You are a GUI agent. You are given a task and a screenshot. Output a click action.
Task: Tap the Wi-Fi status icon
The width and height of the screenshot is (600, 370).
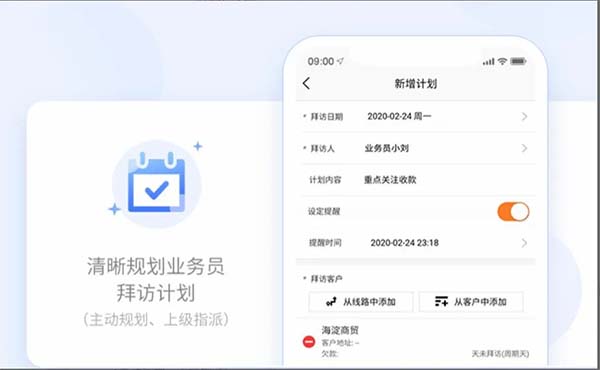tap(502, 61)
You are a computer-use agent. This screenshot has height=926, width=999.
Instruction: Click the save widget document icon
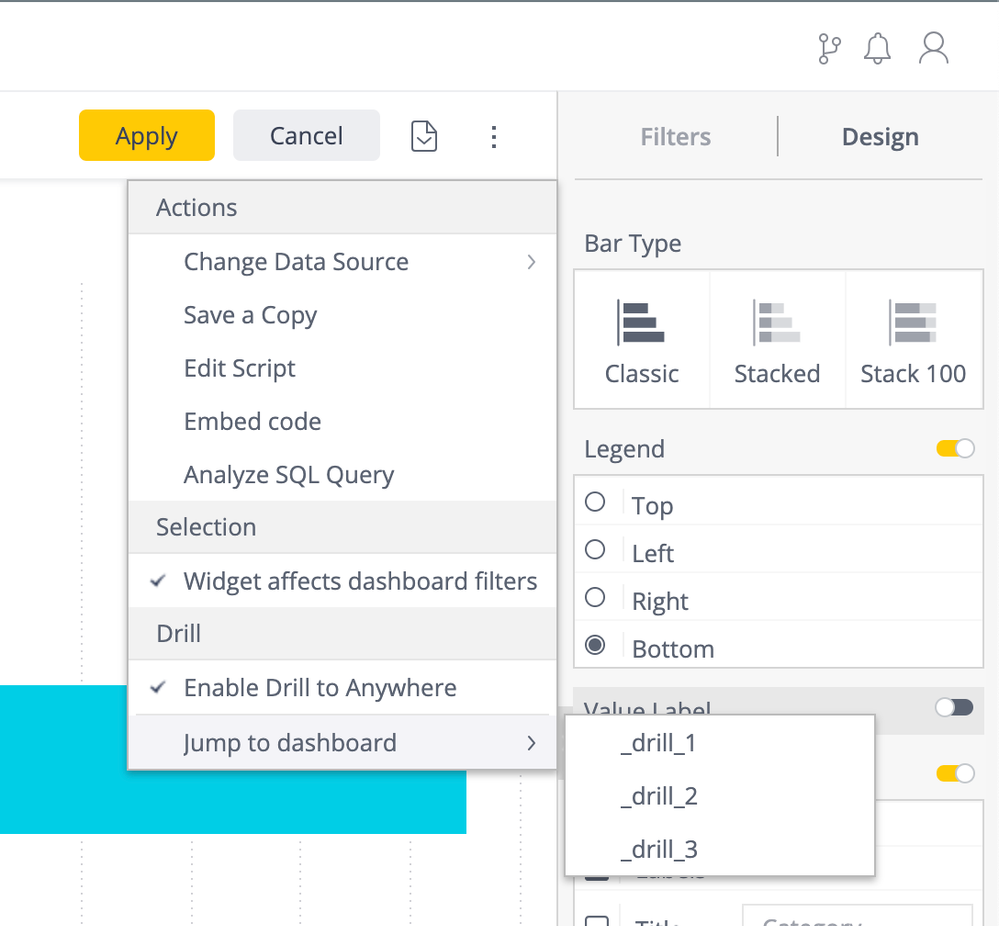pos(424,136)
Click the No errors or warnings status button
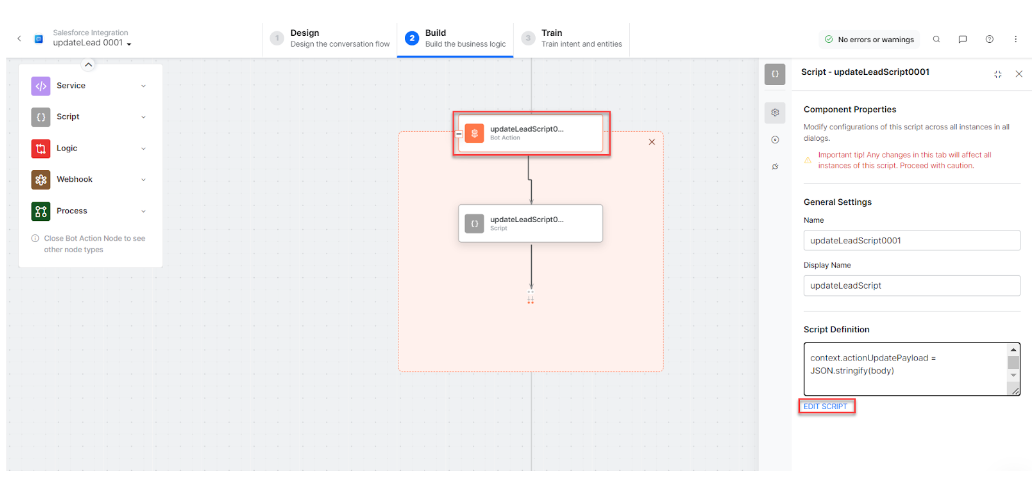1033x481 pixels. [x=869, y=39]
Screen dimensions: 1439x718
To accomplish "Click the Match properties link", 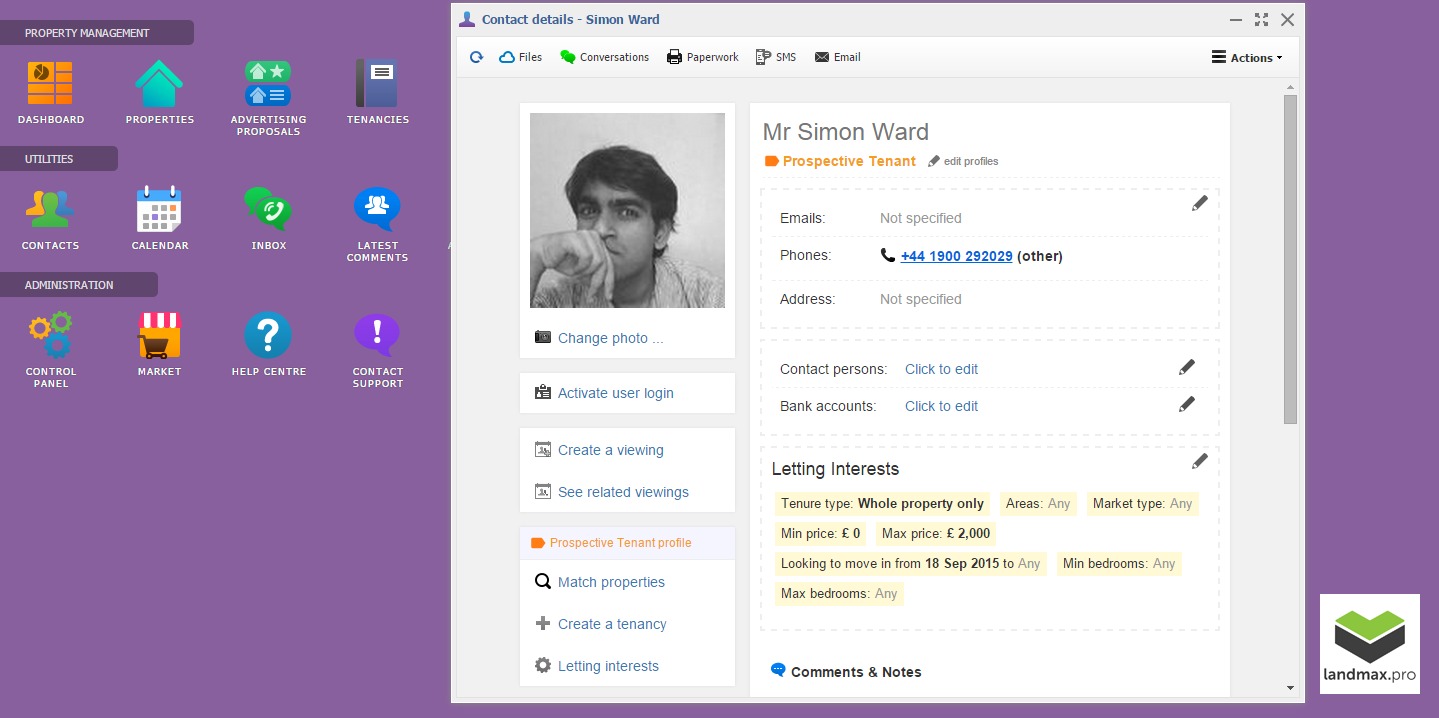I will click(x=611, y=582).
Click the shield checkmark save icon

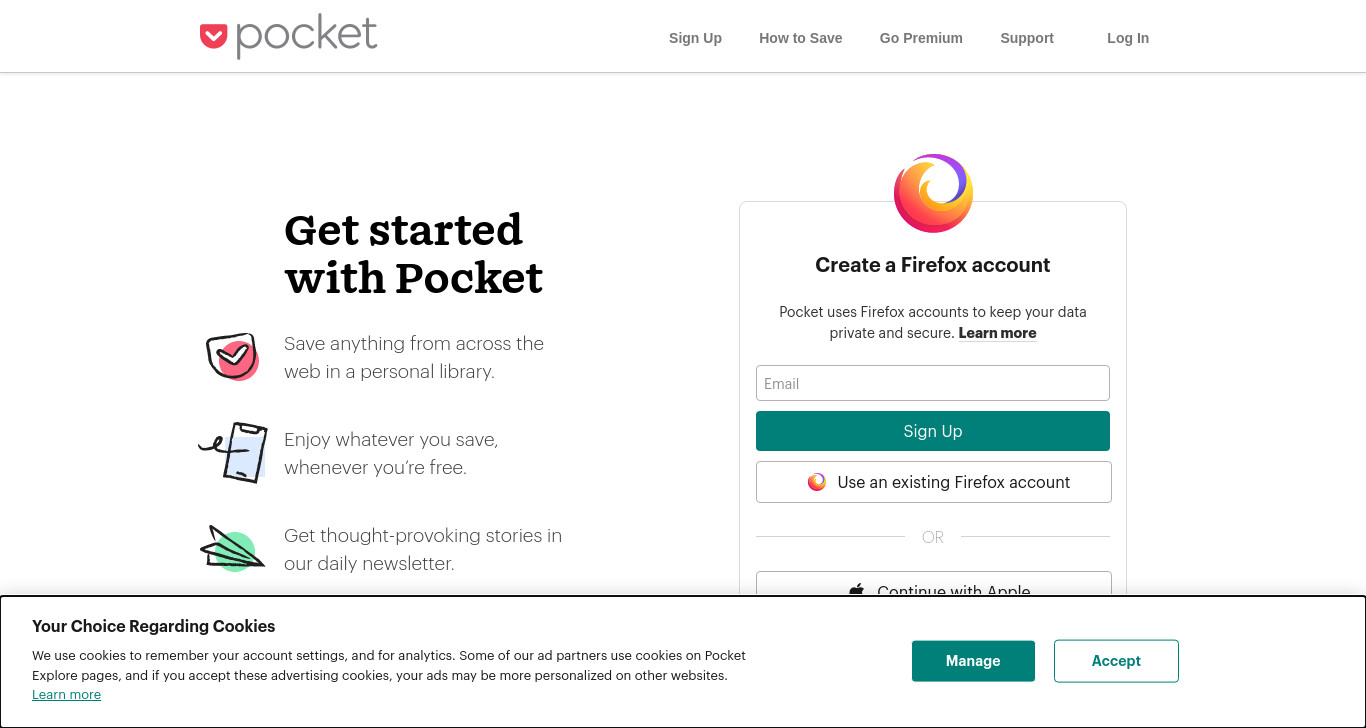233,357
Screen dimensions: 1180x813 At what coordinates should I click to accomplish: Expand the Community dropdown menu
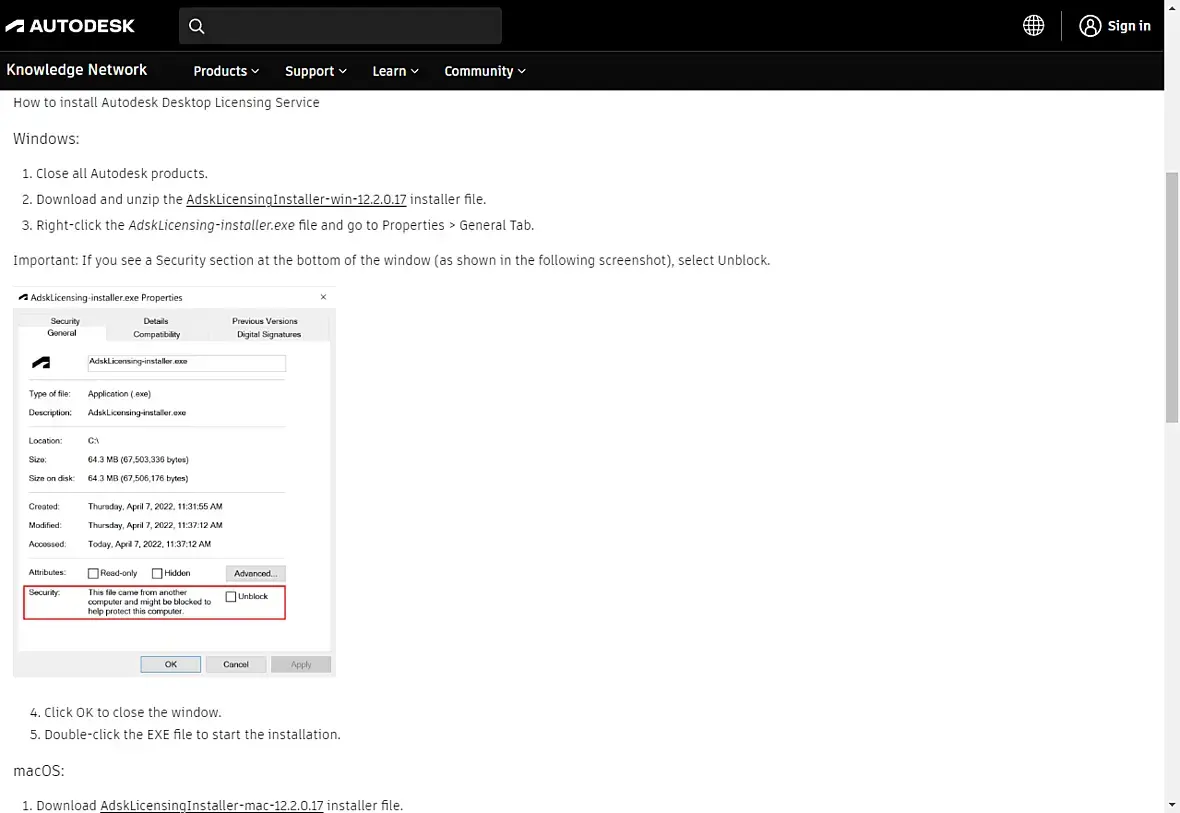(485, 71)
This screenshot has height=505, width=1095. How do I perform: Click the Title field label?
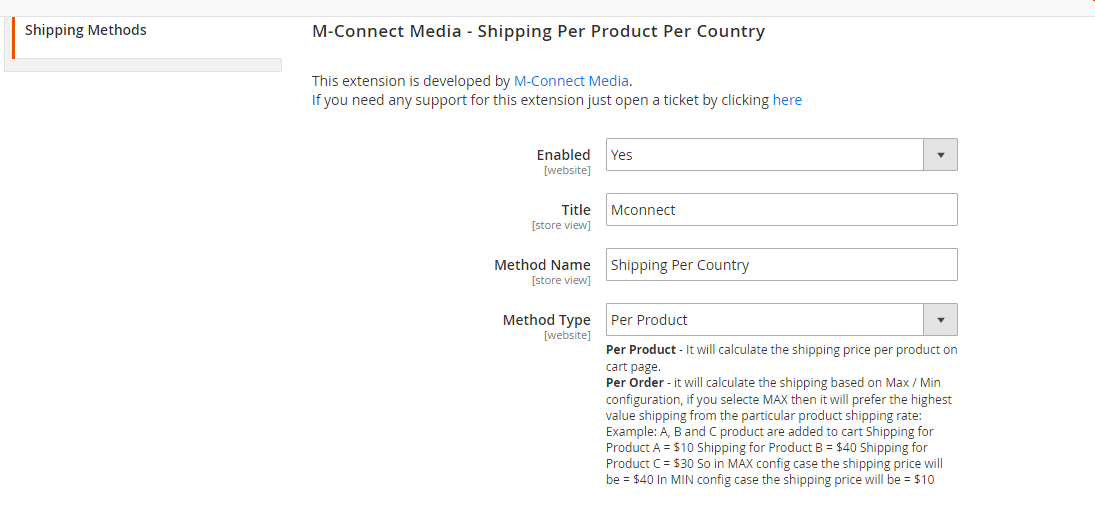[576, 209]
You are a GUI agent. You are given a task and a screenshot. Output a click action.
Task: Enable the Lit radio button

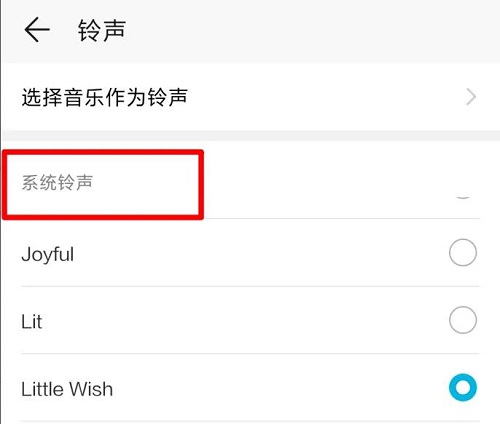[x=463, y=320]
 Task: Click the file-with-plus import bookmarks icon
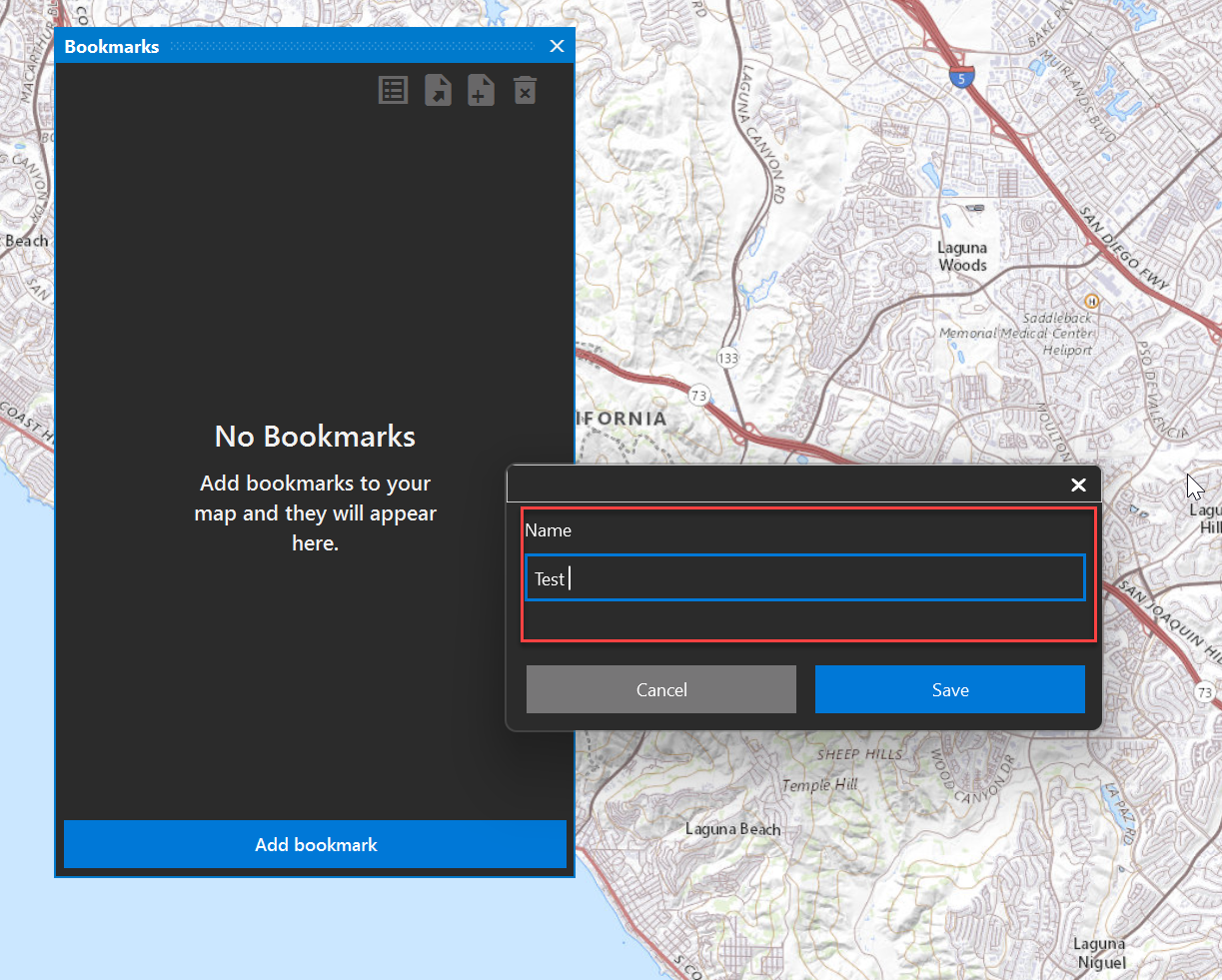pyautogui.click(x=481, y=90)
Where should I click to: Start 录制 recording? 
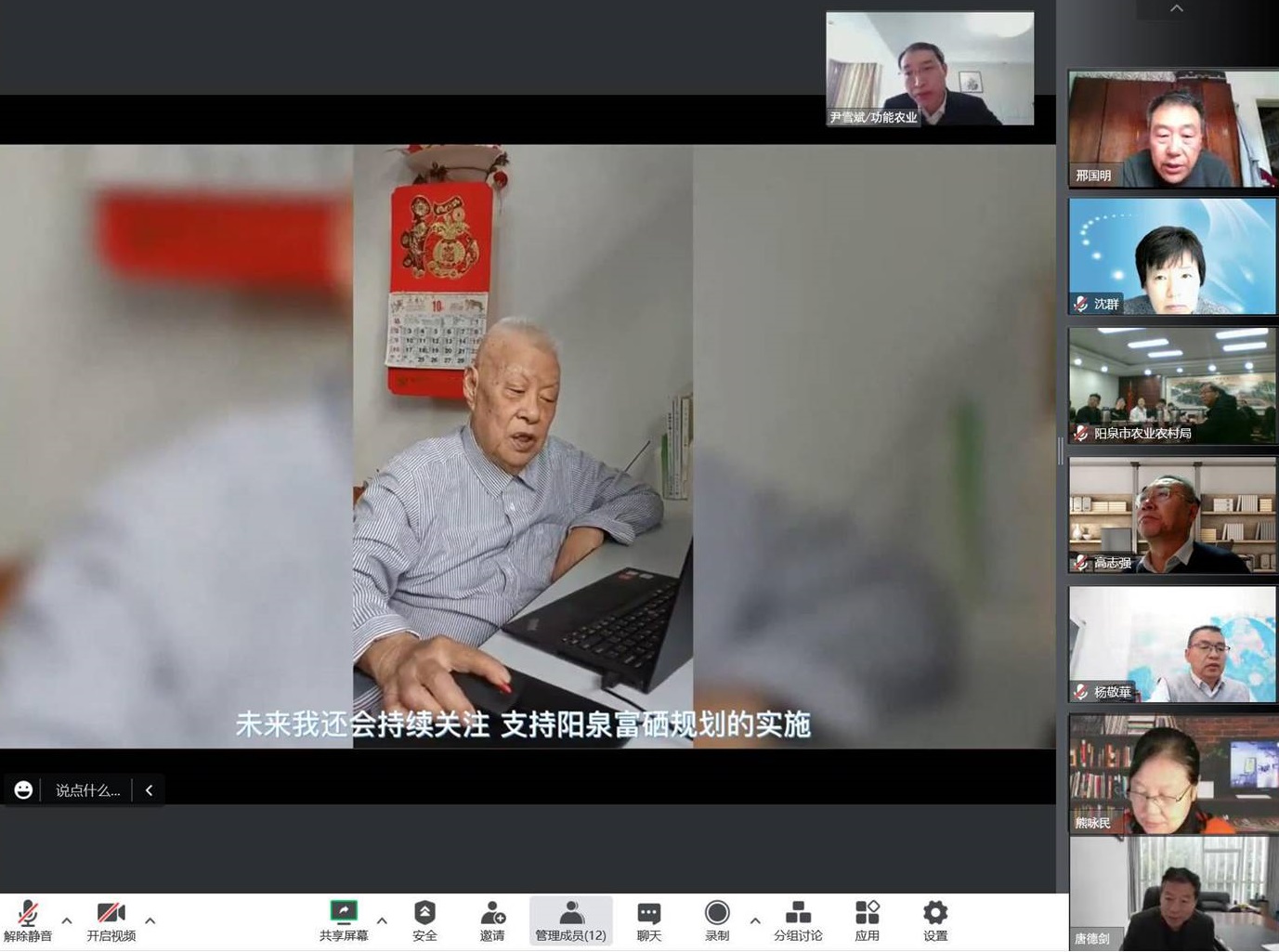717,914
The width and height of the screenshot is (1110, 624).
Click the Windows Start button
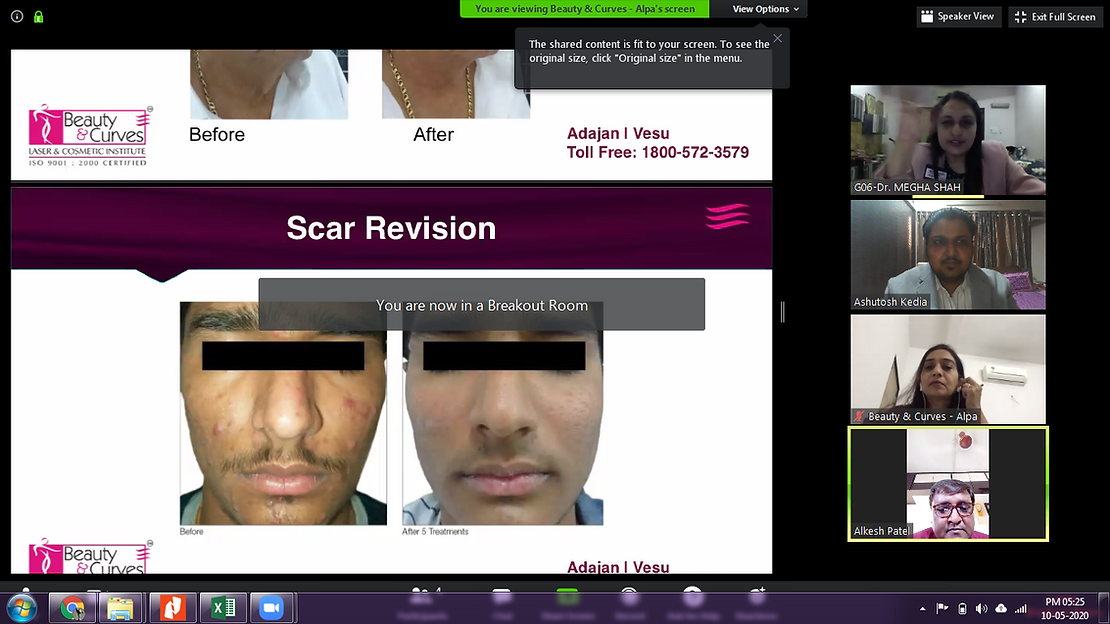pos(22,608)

▸ **Brief**:
Reproduce exactly, and only, the part of the entries above that runs from the line with "Screen dimensions: 1180x813" to the last line, both included. Pictures stay out.

▸ **Task response**:
Screen dimensions: 1180x813 At what coordinates should I click to accomplish: Expand the Community dropdown menu
(485, 71)
This screenshot has height=505, width=1095. How do I perform: Click the Title field label?
[576, 209]
You are a GUI agent. You are given a task and a screenshot. Output a click action.
Task: Enable the Lit radio button

[x=463, y=320]
 Task: Click the file-with-plus import bookmarks icon
pyautogui.click(x=481, y=90)
Where should I click to: Start 录制 recording? 
717,914
The width and height of the screenshot is (1110, 624).
Click the Windows Start button
pos(22,608)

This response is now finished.